Montebourg offre une percée à l'idée controversée de démondialisation
L'idée de la "démondialisation", présentée comme une panacée ...© 2011 AFP
L'idée de la "démondialisation", présentée comme une panacée anti-crise, a fait une percée spectaculaire avec les 17% raflés dimanche par Arnaud Montebourg lors de la primaire socialiste, mais ses détracteurs n'y voient qu'un ersatz "ringard" du protectionnisme.
Fort de son score inattendu, Arnaud Montebourg a assuré que la démondialisation, dont il s'est fait le chantre, serait "au coeur" de la présidentielle.
Henri-Vincent Tiberj, chercheur à Sciences Po, n'est pas loin de lui donner raison. Selon lui, les électeurs de gauche ont profité du premier tour de la primaire socialiste pour marquer leur volonté d'"un PS ancré à gauche".
Les finalistes du second tour devront ainsi se positionner sur une question aussi épineuse que controversée.
Pour M. Tiberj, l'exercice s'annonce compliqué pour François Hollande, qui "a choisi un positionnement de centre-gauche Bayrou-compatible", plus éloigné des électeurs écologistes ou du Front de gauche que celui de Martine Aubry, et pourrait se retrouver condamné à faire "le grand écart".

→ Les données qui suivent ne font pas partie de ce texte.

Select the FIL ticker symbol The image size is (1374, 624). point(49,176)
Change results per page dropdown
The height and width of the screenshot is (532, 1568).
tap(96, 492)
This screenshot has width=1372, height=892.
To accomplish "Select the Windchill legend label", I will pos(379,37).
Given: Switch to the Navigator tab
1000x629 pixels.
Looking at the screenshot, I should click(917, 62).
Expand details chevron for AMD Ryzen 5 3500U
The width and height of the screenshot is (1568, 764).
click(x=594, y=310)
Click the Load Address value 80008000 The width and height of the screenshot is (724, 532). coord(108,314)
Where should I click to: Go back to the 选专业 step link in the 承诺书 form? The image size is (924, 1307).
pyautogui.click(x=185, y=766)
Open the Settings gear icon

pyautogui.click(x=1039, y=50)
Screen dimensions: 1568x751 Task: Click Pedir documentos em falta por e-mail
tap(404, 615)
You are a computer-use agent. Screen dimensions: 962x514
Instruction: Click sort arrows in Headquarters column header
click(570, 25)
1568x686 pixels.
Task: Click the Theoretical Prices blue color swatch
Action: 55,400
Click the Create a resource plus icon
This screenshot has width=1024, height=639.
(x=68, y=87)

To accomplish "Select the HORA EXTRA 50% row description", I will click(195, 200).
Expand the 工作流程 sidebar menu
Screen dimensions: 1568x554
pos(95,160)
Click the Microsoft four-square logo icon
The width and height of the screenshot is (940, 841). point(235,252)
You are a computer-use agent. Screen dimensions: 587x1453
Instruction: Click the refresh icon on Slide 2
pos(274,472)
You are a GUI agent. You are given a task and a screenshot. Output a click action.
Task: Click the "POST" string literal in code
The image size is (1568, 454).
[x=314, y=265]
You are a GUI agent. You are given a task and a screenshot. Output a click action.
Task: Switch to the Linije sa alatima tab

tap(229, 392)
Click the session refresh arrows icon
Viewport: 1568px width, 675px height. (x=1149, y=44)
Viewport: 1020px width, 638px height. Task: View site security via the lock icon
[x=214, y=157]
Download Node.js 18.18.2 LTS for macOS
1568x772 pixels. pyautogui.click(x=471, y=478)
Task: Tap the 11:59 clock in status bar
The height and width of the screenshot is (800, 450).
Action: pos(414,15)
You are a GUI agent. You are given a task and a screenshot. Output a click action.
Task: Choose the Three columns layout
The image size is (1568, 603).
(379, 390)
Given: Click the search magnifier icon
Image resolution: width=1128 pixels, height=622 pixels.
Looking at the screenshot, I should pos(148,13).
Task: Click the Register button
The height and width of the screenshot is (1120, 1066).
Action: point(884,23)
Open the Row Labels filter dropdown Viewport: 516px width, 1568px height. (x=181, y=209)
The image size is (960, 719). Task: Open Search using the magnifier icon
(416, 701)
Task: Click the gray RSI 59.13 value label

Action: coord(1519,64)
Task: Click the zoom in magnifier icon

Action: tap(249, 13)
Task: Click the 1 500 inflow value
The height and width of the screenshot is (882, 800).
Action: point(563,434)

L'idée de "démondialisation" a de nombreux détracteurs, à droite comme à gauche.
Jean-François Copé, le secrétaire général de l'UMP, a parlé dimanche d'une "dinguerie". "Ringard et irresponsable", estime Gérard Longuet, le ministre de la Défense.
"Franchement ringard", renchérit le socialiste Manuel Valls, éliminé de la course dimanche. "Réactionnaire", dénonce le directeur général de l'Organisation mondiale du Commerce (OMC) Pascal Lamy, également socialiste.
"Démondialiser, c'est un peu dire n'importe quoi", avait tranché avant eux l'écologiste Daniel Cohn-Bendit.
Des partisans d'un extrême à l'autre
Mais la démondialisation, concept dont la paternité revient au sociologue philippin Walden Bello, a aussi de nombreux partisans, à l'extrême gauche comme à l'extrême droite. Marine Le Pen, la présidente du Front national, s'en réclame désormais.
De son côté, la patronne des patrons Laurence Parisot a jugé souhaitable lundi de "profiter du succès incontestable" d'Arnaud Montebourg pour lancer le débat. Pour autant, a-t-elle relevé, "un salarié sur quatre en France dépend de l'exportation, donc imaginer que du protectionnisme ou des fermetures de frontières feraient du bien serait faux".
Parmi les avocats les plus déterminés de la démondialisation figure Jacques Sapir, directeur d’études à l'Ecole des hautes études en sciences sociales (EHESS). S'il reconnaît volontiers que "le protectionnisme est au coeur du projet de la démondialisation", il souligne que "le contrôle des mouvements de capitaux" en est le second pilier.
"Un monde global livré à la liberté des échanges de marchandises et de capitaux est néfaste" et génère des "prédateurs" économiques comme la Chine, pratiquent un dumping social, fiscal ou bien encore écologique, dénonce-t-il.
M. Sapir prône "l'interdiction des opérations sur les produits dérivés", accusés d'avoir joué un rôle dans la crise financière, ou bien encore la taxation des capitaux étrangers investis en France quand ils le sont à des fins spéculatives.
"Remettre en cause un demi-siècle d'intégration économique internationale est une absurdité" et serait "le plus sûr moyen de casser l'économie mondiale", estime a contrario Elie Cohen, directeur de recherche au CNRS.
Le commerce extérieur de l'Europe est "faiblement excédentaire" et profite donc de la mondialisation, selon lui. Et seuls 10% du commerce européen concernent des échanges avec des pays à bas coûts, fait-il valoir.
Les vraies raisons du mal français seraient plutôt à rechercher dans la dégradation du système éducatif, de la recherche et de la compétitivité, ajoute Elie Cohen, partisan d'une "politique industrielle volontariste".